No mesmo telejornal, e sem uma pausa para respirar, as notícias de violência contra as mulheres sucediam-se:
– O caso da violação da jovem de 16 anos através da lente de uma nova investigação realizada por um dos canais de televisão nacionais: um dos suspeitos de violação ainda não detido gabava-se numa entrevista para o tiktok de um influencer que “ela tinha saído dali sem conseguir andar pelas suas próprias pernas”;
– O caso, pelos vistos generalizado nas universidades, de upskirting, ou seja, filmagens, captação e partilha de fotografias por baixo das saias ou por cima do decote da camisola;
– Uma nova denúncia de abuso sexual de PDiddy, com a conivência de ilustres e célebres mulheres;
– Novas queixas sexuais de uma outra celebridade estrangeira que acumula assim, dezenas de queixas de anteriores companheiras; Um pequeno desvio (que afinal não foi um desvio), para se mostrar o desagrado vice-presidente norte-americano JD Vance com a condenação de Marie Le Pen para logo a seguir ouvirmos Carlos Corte, da Ordem dos Médicos afirmar ser contra a aprovação da lei da violência obstétrica recentemente aprovada, por que se “intromete na autonomia da decisão clinica” e há certos procedimentos que são naturalmente agressivos (penso que a palavra foi mesmo “agressivos”) durante um parto e que podem ser mal-interpretados, abrindo a possibilidade de perseguição de profissionais da saúde que, de acordo com o bastonário, não merecem. Ora, o que a lei prevê, pareceu-me, é uma maior informação desses mesmos procedimentos para além de ser uma reacção a recentes estatísticas que provam que, em 2024, o uso de um corte vaginal em mulheres em trabalho de parto, recomendado apenas para situações extremas, em Portugal foi de 70% quando no resto da Europa é de 20% e a OMS sugere que se utilize apenas em 10% das mulheres.

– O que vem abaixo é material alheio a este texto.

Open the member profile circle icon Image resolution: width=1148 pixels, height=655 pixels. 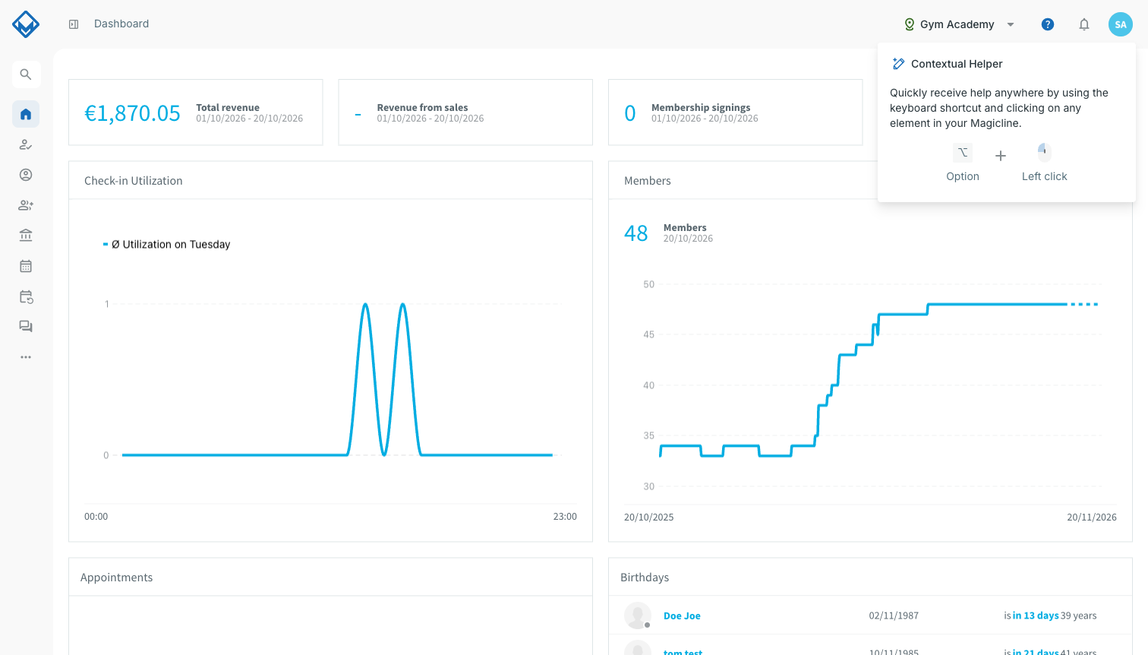coord(26,175)
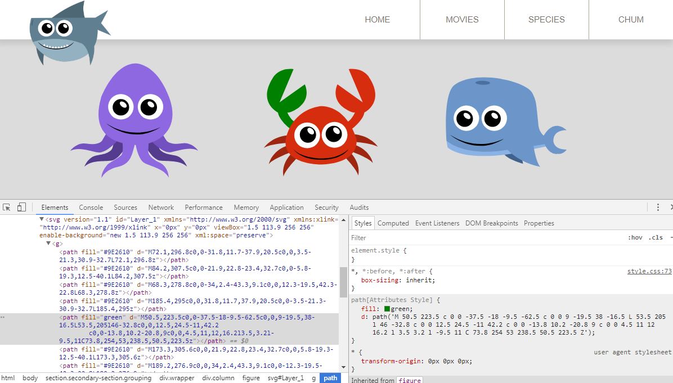This screenshot has width=673, height=383.
Task: Toggle the device toolbar icon
Action: coord(21,207)
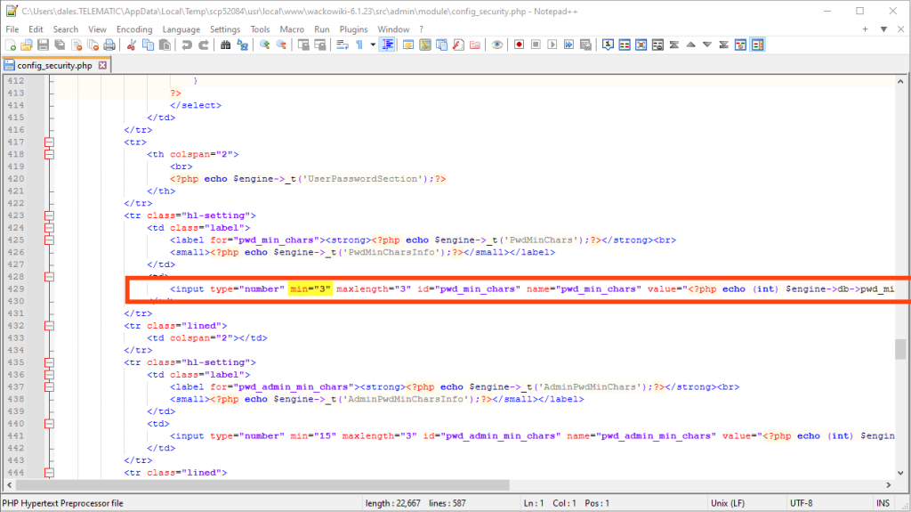Open Find using the binoculars icon

(x=226, y=45)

Logo de seguida faço zapping e apanho o Boaventura Sousa Santos a dizer durante uma grande entrevista na CNN Portugal que “uma mulher que sofreu um trauma não fala”, fica caladinha, não é como essas aí que não se calam! Ou a fazer comentários como: “disparate, dizem que sou mulherengo, no meu tempo dizia-se sorte com as mulheres, o que até é verdade”!
Imagina que nos revoltávamos contra todos estes brutamontes? Só estes, mencionados num único telejornal ou com direito a tempo de antena alargado num programa de debate? Imagina que em vez de lutarmos por igualdade e contra a eterna discriminação, exigíamos vingança, justiça imediata pelas nossas mãos e acertos de contas com estes biltres? Já imaginaste o que seria? Regresso ao nosso tema. Deveríamos desejar que todos tivessem vergonha na cara. Que alguém que estas pessoas respeitam (e será que respeitam alguém?) lhes fizesse um desenho e lhes explicasse o absurdo dos seus gestos, das suas afirmações, do seu olhar fajuto sobre as mulheres. E se começássemos a fazer um manifesto pela vergonha?